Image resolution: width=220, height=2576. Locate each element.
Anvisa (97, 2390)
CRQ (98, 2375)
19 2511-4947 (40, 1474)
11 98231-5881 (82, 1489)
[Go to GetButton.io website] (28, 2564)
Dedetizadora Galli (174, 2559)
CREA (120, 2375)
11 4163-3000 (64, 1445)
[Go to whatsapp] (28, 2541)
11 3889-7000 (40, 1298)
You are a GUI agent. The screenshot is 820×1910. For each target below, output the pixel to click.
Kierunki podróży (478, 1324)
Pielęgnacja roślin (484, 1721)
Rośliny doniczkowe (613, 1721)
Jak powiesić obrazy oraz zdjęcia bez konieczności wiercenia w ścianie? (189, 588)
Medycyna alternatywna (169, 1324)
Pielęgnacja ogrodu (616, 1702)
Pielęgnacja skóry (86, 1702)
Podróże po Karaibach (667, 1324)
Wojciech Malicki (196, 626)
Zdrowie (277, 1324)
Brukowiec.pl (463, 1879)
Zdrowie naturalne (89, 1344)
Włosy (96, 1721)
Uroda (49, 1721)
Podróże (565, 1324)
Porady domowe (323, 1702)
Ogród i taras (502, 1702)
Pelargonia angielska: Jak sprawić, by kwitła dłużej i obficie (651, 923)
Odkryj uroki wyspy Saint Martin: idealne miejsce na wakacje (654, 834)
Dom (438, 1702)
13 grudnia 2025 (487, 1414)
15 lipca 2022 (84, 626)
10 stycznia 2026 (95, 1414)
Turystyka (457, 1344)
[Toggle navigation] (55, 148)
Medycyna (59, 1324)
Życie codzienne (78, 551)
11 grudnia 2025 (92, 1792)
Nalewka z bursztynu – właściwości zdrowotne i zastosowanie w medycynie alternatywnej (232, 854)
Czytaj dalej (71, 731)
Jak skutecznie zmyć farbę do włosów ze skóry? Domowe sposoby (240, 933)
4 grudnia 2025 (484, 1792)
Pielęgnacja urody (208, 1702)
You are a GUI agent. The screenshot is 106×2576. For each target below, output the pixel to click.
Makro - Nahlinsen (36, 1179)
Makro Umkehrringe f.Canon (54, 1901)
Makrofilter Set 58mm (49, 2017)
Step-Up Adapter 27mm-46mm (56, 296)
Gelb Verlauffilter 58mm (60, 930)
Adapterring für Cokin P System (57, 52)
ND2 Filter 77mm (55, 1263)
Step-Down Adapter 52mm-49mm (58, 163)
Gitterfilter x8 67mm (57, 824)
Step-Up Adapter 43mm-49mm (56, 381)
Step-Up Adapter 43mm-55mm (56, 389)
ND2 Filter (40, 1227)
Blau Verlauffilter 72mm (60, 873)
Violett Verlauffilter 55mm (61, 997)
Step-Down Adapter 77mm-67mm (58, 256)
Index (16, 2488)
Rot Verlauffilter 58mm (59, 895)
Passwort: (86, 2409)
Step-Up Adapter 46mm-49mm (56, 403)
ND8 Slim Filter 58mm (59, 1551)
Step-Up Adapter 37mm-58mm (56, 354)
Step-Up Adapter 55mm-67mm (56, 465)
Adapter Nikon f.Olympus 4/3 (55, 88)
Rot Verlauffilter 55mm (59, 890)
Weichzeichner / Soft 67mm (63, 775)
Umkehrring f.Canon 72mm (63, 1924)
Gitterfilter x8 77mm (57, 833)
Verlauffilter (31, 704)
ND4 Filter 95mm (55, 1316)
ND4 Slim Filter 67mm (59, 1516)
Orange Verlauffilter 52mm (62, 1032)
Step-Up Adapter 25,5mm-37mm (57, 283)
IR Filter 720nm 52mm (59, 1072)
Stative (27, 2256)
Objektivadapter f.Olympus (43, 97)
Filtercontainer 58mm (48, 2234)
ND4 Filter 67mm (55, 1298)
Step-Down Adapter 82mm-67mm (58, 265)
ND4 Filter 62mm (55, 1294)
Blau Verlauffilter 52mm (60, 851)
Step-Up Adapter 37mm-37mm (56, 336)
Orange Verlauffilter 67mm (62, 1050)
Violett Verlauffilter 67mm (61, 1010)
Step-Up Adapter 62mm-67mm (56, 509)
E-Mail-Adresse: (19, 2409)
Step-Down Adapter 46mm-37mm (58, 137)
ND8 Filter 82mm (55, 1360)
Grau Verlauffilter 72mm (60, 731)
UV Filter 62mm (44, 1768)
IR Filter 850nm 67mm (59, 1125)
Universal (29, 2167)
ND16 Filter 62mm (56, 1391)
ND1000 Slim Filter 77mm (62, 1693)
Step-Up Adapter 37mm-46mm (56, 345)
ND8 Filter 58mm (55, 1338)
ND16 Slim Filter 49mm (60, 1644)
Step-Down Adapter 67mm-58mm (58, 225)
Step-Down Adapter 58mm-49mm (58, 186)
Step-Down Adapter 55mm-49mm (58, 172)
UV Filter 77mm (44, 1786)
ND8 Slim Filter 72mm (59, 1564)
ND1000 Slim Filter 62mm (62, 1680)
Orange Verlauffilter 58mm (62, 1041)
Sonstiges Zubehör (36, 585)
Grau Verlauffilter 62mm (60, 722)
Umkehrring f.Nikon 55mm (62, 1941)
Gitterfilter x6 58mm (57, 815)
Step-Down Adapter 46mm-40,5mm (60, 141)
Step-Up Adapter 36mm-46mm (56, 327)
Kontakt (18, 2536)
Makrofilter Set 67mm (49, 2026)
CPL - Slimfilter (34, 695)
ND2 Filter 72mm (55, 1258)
++++
- _Exercise objective_
Write out the listing exactly, keeping every character.

- _Exercise output_
Image resolution: width=220, height=2576. Locate each element.
Anvisa (97, 2390)
CRQ (98, 2375)
19 2511-4947 (40, 1474)
11 98231-5881 (82, 1489)
[Go to GetButton.io website] (28, 2564)
Dedetizadora Galli (174, 2559)
CREA (120, 2375)
11 4163-3000 (64, 1445)
[Go to whatsapp] (28, 2541)
11 3889-7000 (40, 1298)
You are a GUI agent. The screenshot is 820×1910. For each target below, output the pixel to click.
Kierunki podróży (478, 1324)
Pielęgnacja roślin (484, 1721)
Rośliny doniczkowe (613, 1721)
Jak powiesić obrazy oraz zdjęcia bez konieczności wiercenia w ścianie? (189, 588)
Medycyna alternatywna (169, 1324)
Pielęgnacja ogrodu (616, 1702)
Pielęgnacja skóry (86, 1702)
Podróże po Karaibach (667, 1324)
Wojciech Malicki (196, 626)
Zdrowie (277, 1324)
Brukowiec.pl (463, 1879)
Zdrowie naturalne (89, 1344)
Włosy (96, 1721)
Uroda (49, 1721)
Podróże (565, 1324)
Porady domowe (323, 1702)
Ogród i taras (502, 1702)
Pelargonia angielska: Jak sprawić, by kwitła dłużej i obficie (651, 923)
Odkryj uroki wyspy Saint Martin: idealne miejsce na wakacje (654, 834)
Dom (438, 1702)
13 grudnia 2025 (487, 1414)
15 lipca 2022 (84, 626)
10 stycznia 2026 (95, 1414)
Turystyka (457, 1344)
[Toggle navigation] (55, 148)
Medycyna (59, 1324)
Życie codzienne (78, 551)
11 grudnia 2025 (92, 1792)
Nalewka z bursztynu – właściwości zdrowotne i zastosowanie w medycynie alternatywnej (232, 854)
Czytaj dalej (71, 731)
Jak skutecznie zmyć farbę do włosów ze skóry? Domowe sposoby (240, 933)
4 grudnia 2025 (484, 1792)
Pielęgnacja urody (208, 1702)
You are a GUI agent. The screenshot is 106×2576. For each target below, output the pixel to click.
Makro - Nahlinsen (36, 1179)
Makro Umkehrringe f.Canon (54, 1901)
Makrofilter Set 58mm (49, 2017)
Step-Up Adapter 27mm-46mm (56, 296)
Gelb Verlauffilter 58mm (60, 930)
Adapterring für Cokin P System (57, 52)
ND2 Filter 77mm (55, 1263)
Step-Down Adapter 52mm-49mm (58, 163)
Gitterfilter x8 67mm (57, 824)
Step-Up Adapter 43mm-49mm (56, 381)
Step-Up Adapter 43mm-55mm (56, 389)
ND2 Filter (40, 1227)
Blau Verlauffilter 72mm (60, 873)
Violett Verlauffilter 55mm (61, 997)
Step-Down Adapter 77mm-67mm (58, 256)
Index (16, 2488)
Rot Verlauffilter 58mm (59, 895)
Passwort: (86, 2409)
Step-Up Adapter 46mm-49mm (56, 403)
ND8 Slim Filter 58mm (59, 1551)
Step-Up Adapter 37mm-58mm (56, 354)
Step-Up Adapter 55mm-67mm (56, 465)
Adapter Nikon f.Olympus 4/3 (55, 88)
Rot Verlauffilter 55mm (59, 890)
Weichzeichner / Soft 67mm (63, 775)
Umkehrring f.Canon 72mm (63, 1924)
Gitterfilter x8 77mm (57, 833)
Verlauffilter (31, 704)
ND4 Filter 95mm (55, 1316)
ND4 Slim Filter 67mm (59, 1516)
Orange Verlauffilter 52mm (62, 1032)
Step-Up Adapter 25,5mm-37mm (57, 283)
IR Filter 720nm 52mm (59, 1072)
Stative (27, 2256)
Objektivadapter f.Olympus (43, 97)
Filtercontainer 58mm (48, 2234)
ND4 Filter 67mm (55, 1298)
Step-Down Adapter 82mm-67mm (58, 265)
ND4 Filter 62mm (55, 1294)
Blau Verlauffilter 52mm (60, 851)
Step-Up Adapter 37mm-37mm (56, 336)
Orange Verlauffilter 67mm (62, 1050)
Violett Verlauffilter 67mm (61, 1010)
Step-Up Adapter 62mm-67mm (56, 509)
E-Mail-Adresse: (19, 2409)
Step-Down Adapter 46mm-37mm (58, 137)
ND8 Filter 82mm (55, 1360)
Grau Verlauffilter 72mm (60, 731)
UV Filter 62mm (44, 1768)
IR Filter 850nm 67mm (59, 1125)
Universal (29, 2167)
ND16 Filter 62mm (56, 1391)
ND1000 Slim Filter 77mm (62, 1693)
Step-Up Adapter 37mm-46mm (56, 345)
ND8 Filter 58mm (55, 1338)
ND16 Slim Filter 49mm (60, 1644)
Step-Down Adapter 67mm-58mm (58, 225)
Step-Down Adapter 58mm-49mm (58, 186)
Step-Down Adapter 55mm-49mm (58, 172)
UV Filter 77mm (44, 1786)
ND8 Slim Filter 72mm (59, 1564)
ND1000 Slim Filter 62mm (62, 1680)
Orange Verlauffilter 58mm (62, 1041)
Sonstiges Zubehör (36, 585)
Grau Verlauffilter 62mm (60, 722)
Umkehrring f.Nikon 55mm (62, 1941)
Gitterfilter x6 58mm (57, 815)
Step-Down Adapter 46mm-40,5mm (60, 141)
Step-Up Adapter 36mm-46mm (56, 327)
Kontakt (18, 2536)
Makrofilter Set 67mm (49, 2026)
CPL - Slimfilter (34, 695)
ND2 Filter 72mm (55, 1258)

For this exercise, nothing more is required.